Multifunction DAQ

Hello Thierry,

No, you are the only one.

Best regards,

Frederic

Hello  Frederic,

After some reading up on a backlog of e-mails I have found the time to read more carefully through your specifications.

First I would like to check also if I have the right understanding of your specs.

Before doing this I would like to check if you by any chance have some pictures or log-files from a scope that shows how these signals will exactly look like?

(This would greatly help in explaining where the critical points will be)

About your 4 use cases:

1) I understand that this means that your shaft will rotate at around 2Hz. (Will this give a 2Hz signal at the input?)

How big do you expect the maximal variation to be? Do you expect it to be around 0.1Hz or bigger/smaller?

If I understand you correctly then this is what will happen:

"Normally the speed should be 2Hz. There are however case when the speed varies from this 2 Hz and these variations will most likely happen at a rate between 10 and 200Hz"

If this is correct, then this would mean that you need an Output Bandwidth of around 200 Hz to see all the variations in your signal.

This would mean you would require/choose the output bandwidth setting of 320Hz, which expects a 5 kHz minimum input frequency.

Although these (filter settins vs minimum input frequency) are conservative specifications, 2 Hz is a factor 2500 different from this.

So I don't expect this to work (I'll come back to work-arounds for "closer cases").

2) (I'll do some copy pasting to keep everything consistent)

I understand that this means that your shaft will rotate at around 20Hz. (Will this give a 20Hz signal at the input?)

How big do you expect the maximal variation to be? Do you expect it to be around 1Hz or bigger/smaller?

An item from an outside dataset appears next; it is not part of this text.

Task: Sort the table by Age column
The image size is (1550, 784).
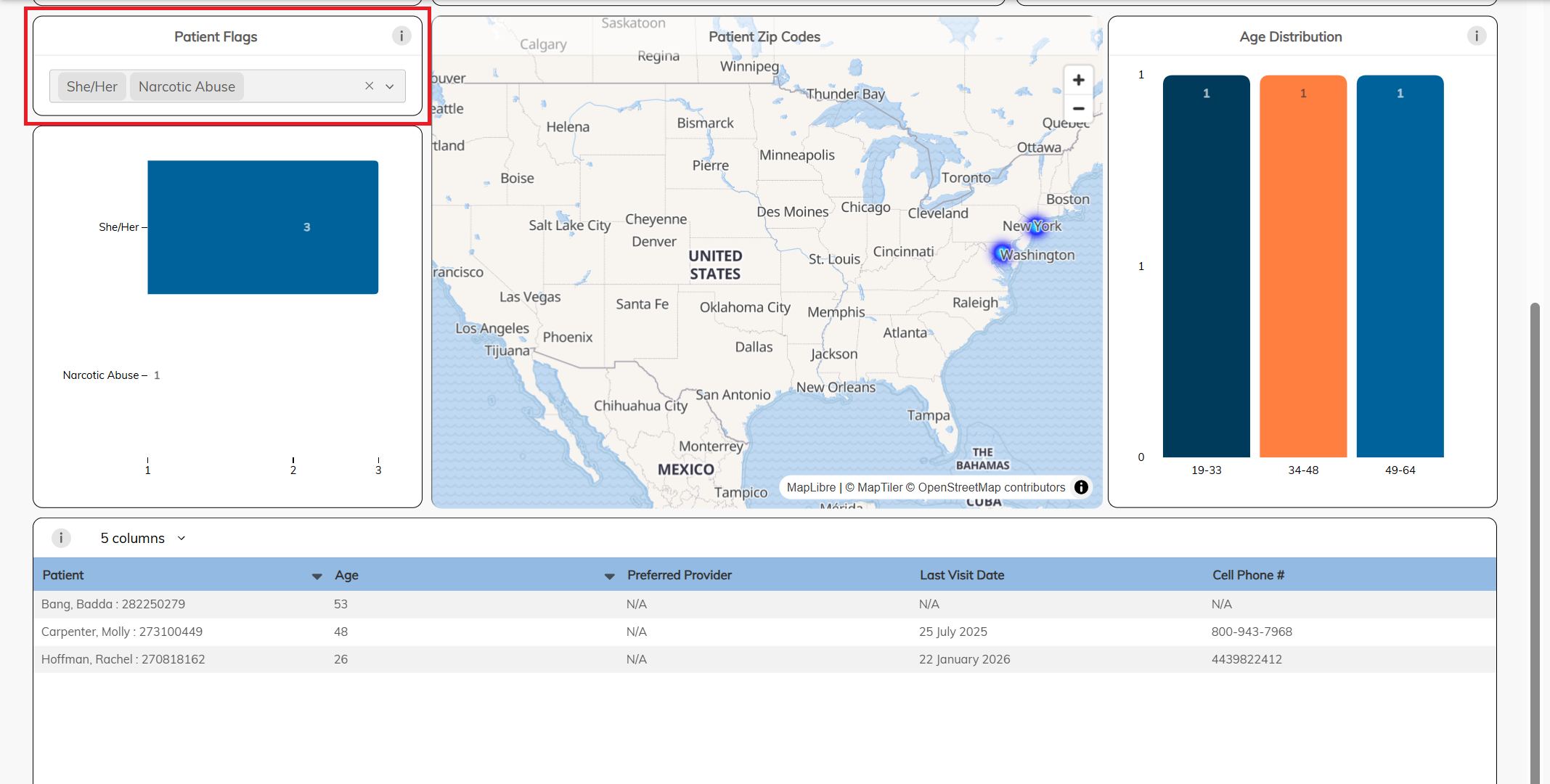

If I understand you correctly then this is what will happen:

"Normally the speed should be 20Hz. There are however case when the speed varies from this 2 Hz and these variations will most likely happen at a rate between 100 and 2000Hz"

If this is correct, then this would mean that you need an Output Bandwidth of around 2000 Hz to see all the variations in your signal.

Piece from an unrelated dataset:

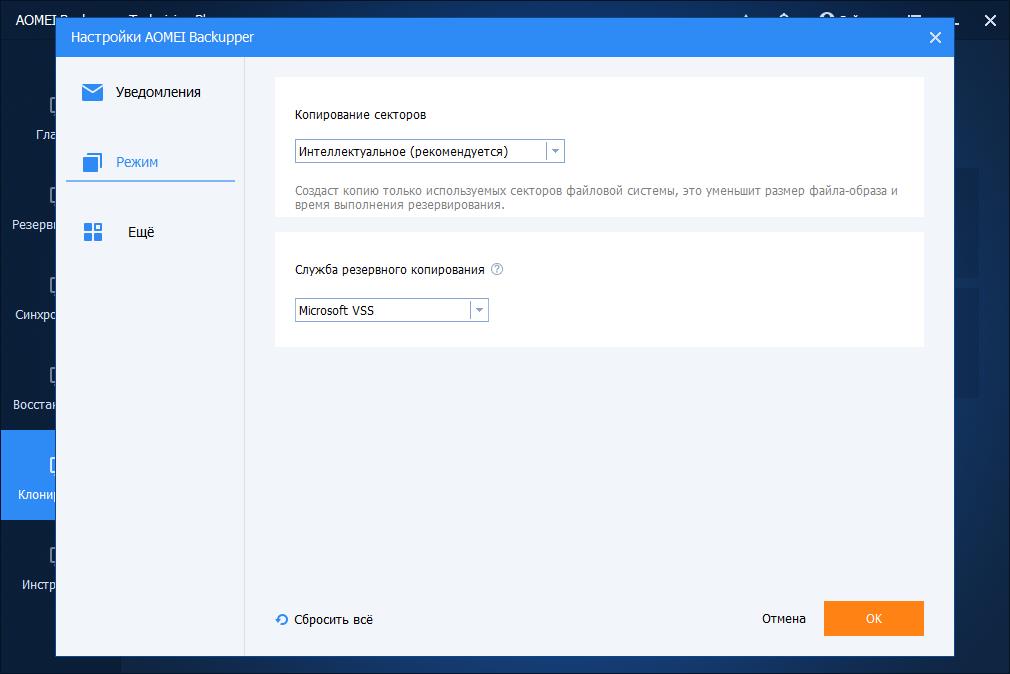
Task: Switch to the Уведомления tab label
Action: (x=158, y=92)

This would mean you would require a filter setting of 2000 Hz, which doesn't exist (1000 Hz is the maximum).

So you wouldn't be able to detect all variations with a rate of 2000 Hz. (under the assumption that you meant that the rate of the variation of the 20 Hz ("base") frequency can be up to 2000Hz and I should consider this as some kind of frequency modulation)

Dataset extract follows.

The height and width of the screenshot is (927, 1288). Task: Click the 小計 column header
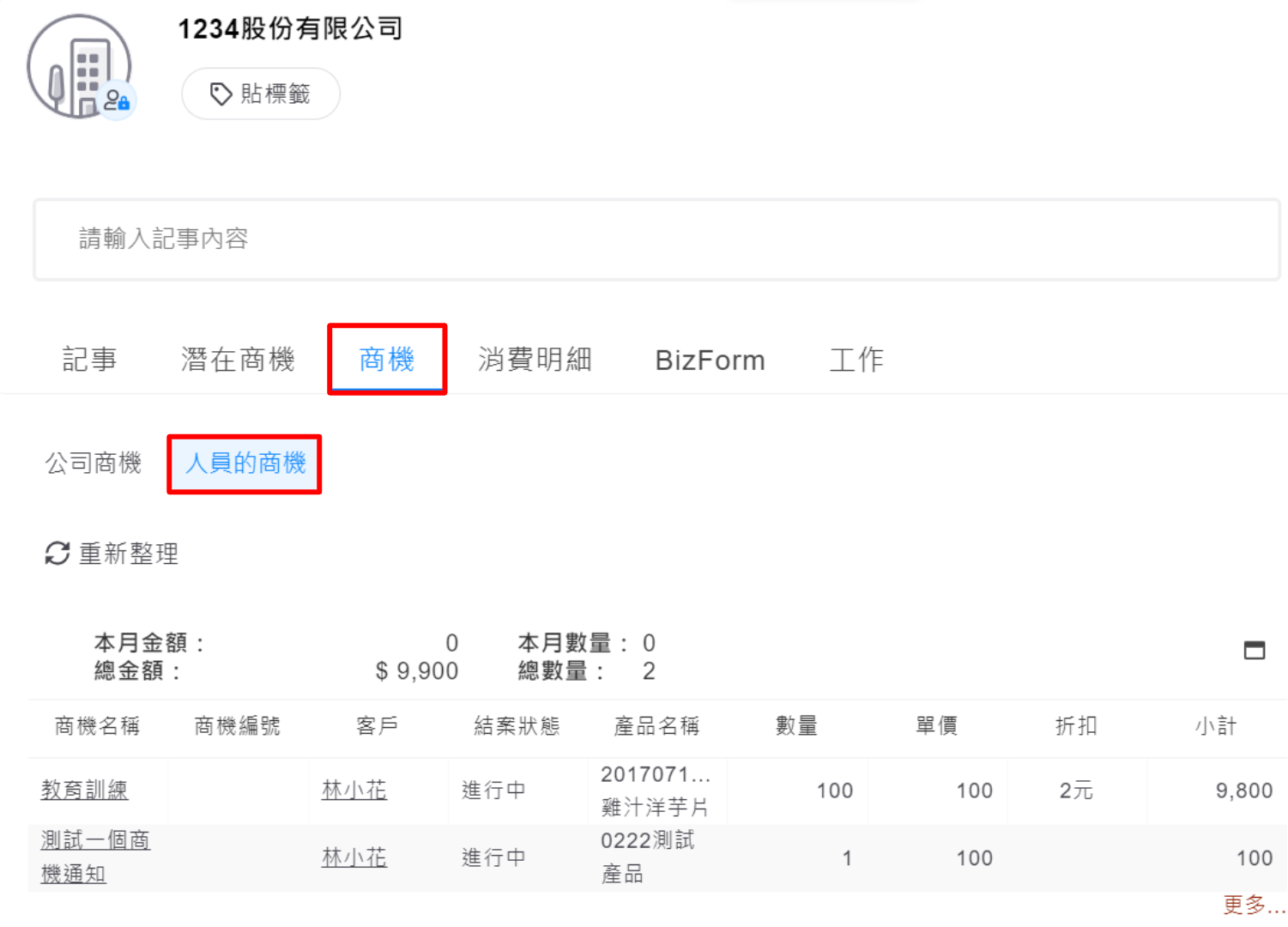1215,726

3) Does you expect in this case a 150 Hz base signal that will vary at a rate of 2 Hz.

If this is the case, then you're output bandwith should be at least 2 Hz.

This means the 1 Hz filter setting will not be enough and you would need to select the 40 Hz filter setting.

This filter setting yields another requirement:

Minimum Input Frequency= 600 Hz.

In this case your 150 Hz base frequency is "too low" to be able to get the specifications of the module.

What will happen in this case is the following:

If you don't go below specs (600Hz), then we can guarantee that you will meet the expected accuracy.

If you go below specs, then how much you go below specs will also cause your accuracy to become worse.

This will be visible by a (periodic) ripple that becomes visible in your output signal.

This ripple can be countered by averaging over at least one ripple period.

If you average over more periods of this ripple, the better the result will be.

4) Does you expect in this case a 1500 Hz base signal that will vary at a rate of 20 Hz.

If this is the case, then you're output bandwith should be at least 20 Hz.

In this case you could use the 40Hz filter settings and a part of your measured frequencies (when the frequency is above 600Hz) will fall in specs.

However a big part will also be out of spec (below 600Hz) and the same reasoning as before will be valid.

For most of these cases the SCXI-1126 does not seem the optimal solution.

PS: Most of my explanation is based on an incorrect 1-1 relation between encoder and shaft, but the explanation about the effects of low frequencies will still be the same.